A solução, segundo o gestor, é a sociedade rever uma série de questões para que, assim, consiga conviver com o vírus por mais alguns anos.

“É preciso pensar uma nova agenda que vai mexer com tudo”, explica, se referindo a formas de evitar aglomerações desnecessárias sempre que possível.

Ainda assim, ele admite que o pior já passou. Mesmo que, insista, não se trate de uma “esperança definitiva”.

“O momento da virada foi a vacinação, mas não o início da vacinação em 18 de janeiro de 2021”, comenta, relembrando que, curiosamente, foi justamente nos primeiros meses de trabalho de imunização que a Paraíba viveu um de seus piores momentos da pandemia em número de casos positivos e de mortes.

Quando 30% da população paraibana se vacinou, a situação começou a mudar para melhor — Foto: Phelipe Caldas/G1

Quando 30% da população paraibana se vacinou, a situação começou a mudar para melhor — Foto: Phelipe Caldas/G1

Isso se explicaria porque apenas no 15º dia depois da segunda dose da vacina é que a imunização se tornava mais efetiva. Algo que, obviamente, demorou um tempo. “As vantagens acumuladas da vacinação não começam quando se pica o braço”, frisa.

A mudança, portanto, aconteceu em meados de junho de 2021. “Uma vez que a gente atingiu a marca de 30% da população imunizada, o perfil do doente começou a mudar. Ali foi uma primeira esperança.

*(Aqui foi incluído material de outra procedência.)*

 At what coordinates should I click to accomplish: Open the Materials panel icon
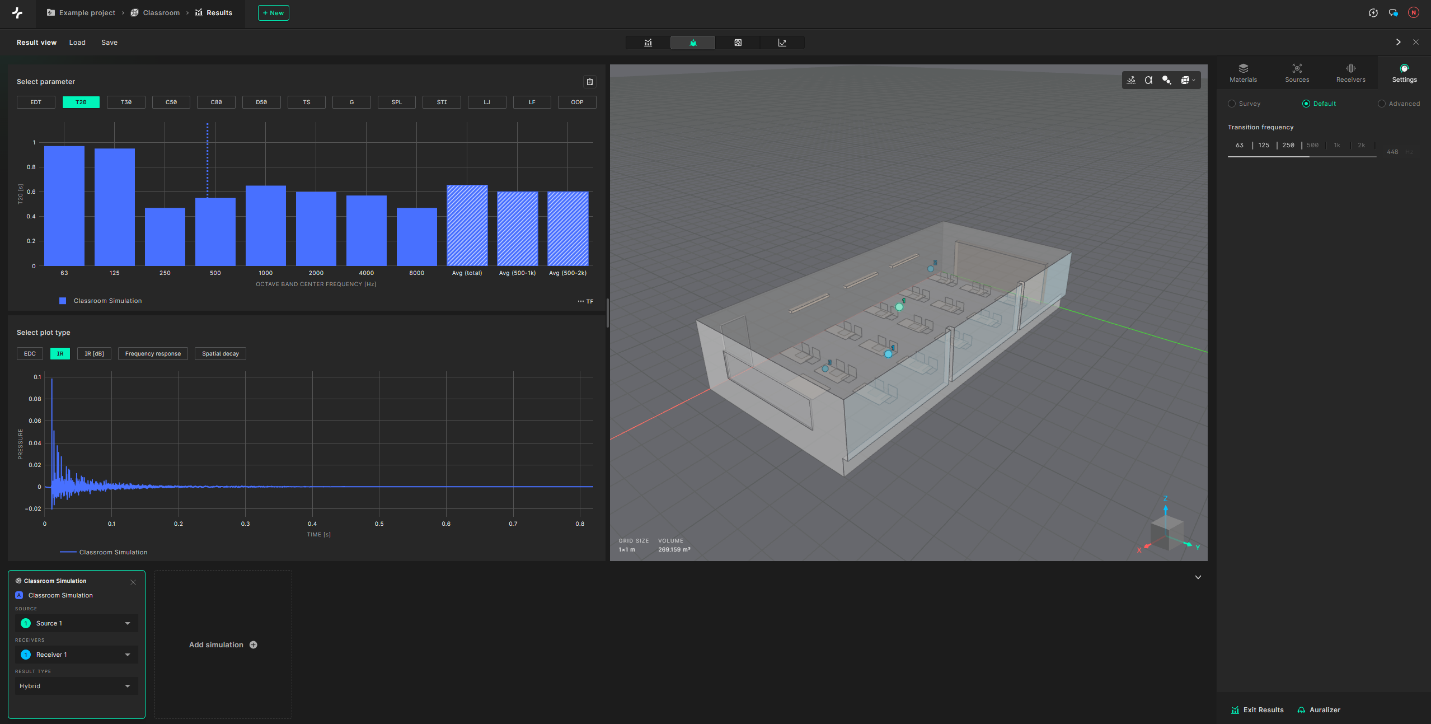click(1244, 68)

Ali foi o momento que a gente percebeu que poderia virar o jogo”.

Essa demora entre o início da vacinação e a mudança do perfil dos enfermos, contudo, só colaborou com uma “guerra comunicacional” que, segundo o ex-secretário, foi regra ao longo de todo o combate à pandemia.

Desinformações dolosas ou acidentais, muitas vezes iniciadas e patrocinadas pelo próprio presidente da República, Jair Bolsonaro (PL), que apenas ajudou a tornar o enfrentamento da doença mais difícil.

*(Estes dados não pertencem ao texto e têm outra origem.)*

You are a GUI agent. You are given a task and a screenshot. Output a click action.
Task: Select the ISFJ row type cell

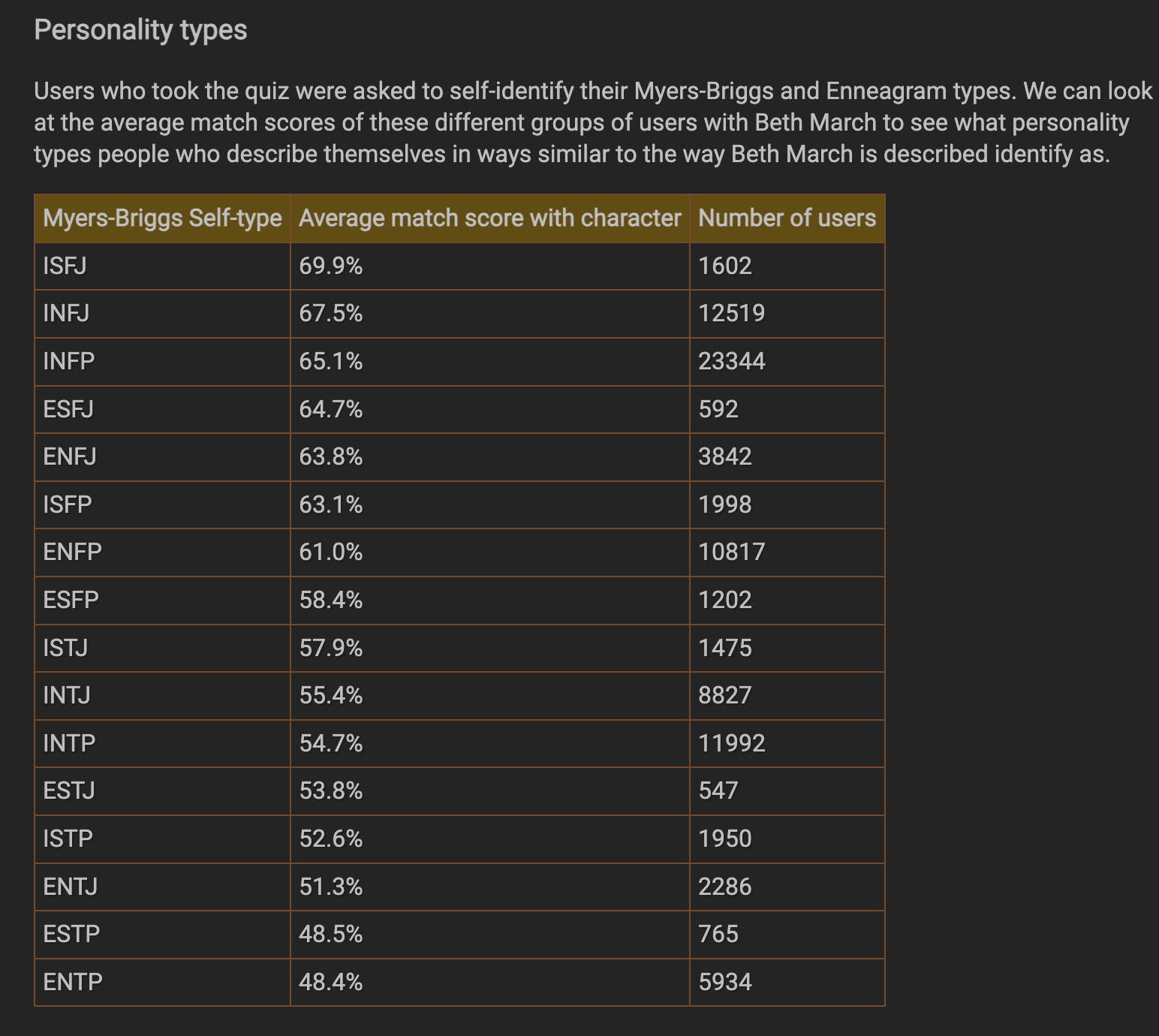(x=162, y=266)
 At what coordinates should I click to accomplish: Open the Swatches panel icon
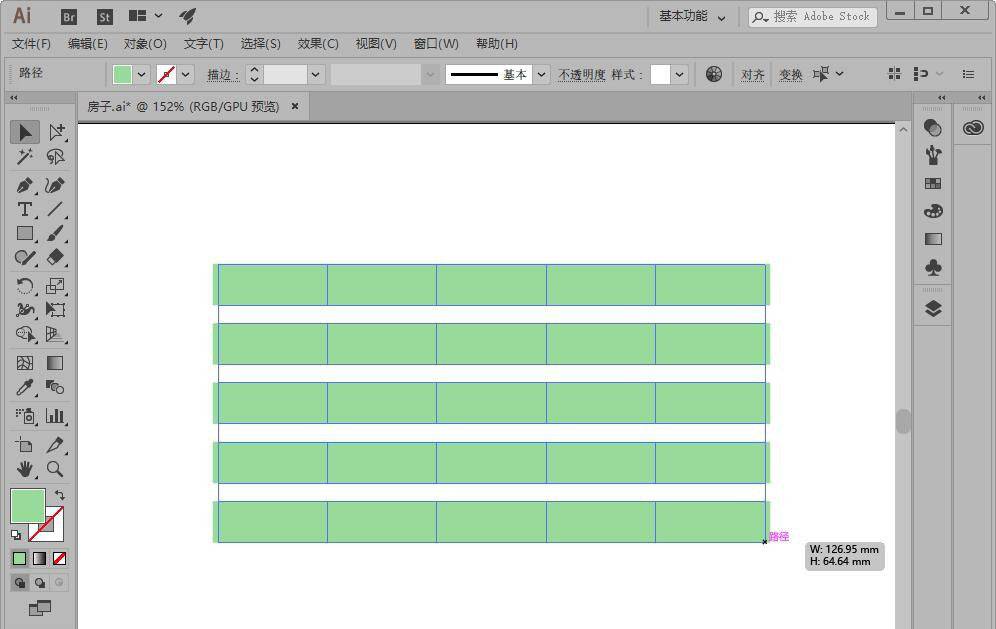pos(933,184)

“A pandemia foi também uma batalha de ordem comunicacional. Nós concedemos mais de sete mil entrevistas em dois anos. Não porque queríamos mídia, mas porque era importante fazer um contraponto, não confundir a população. Como autoridades sanitárias, cumprimos o nosso papel. Mantivemos o diálogo com as diferentes esferas de poder, respeitamos o Pacto Federativo, mas fizemos um contraponto frontal, de cara limpa, para apresentar o que a ciência dizia sobre a melhor forma de salvar vidas”, conclui o médico.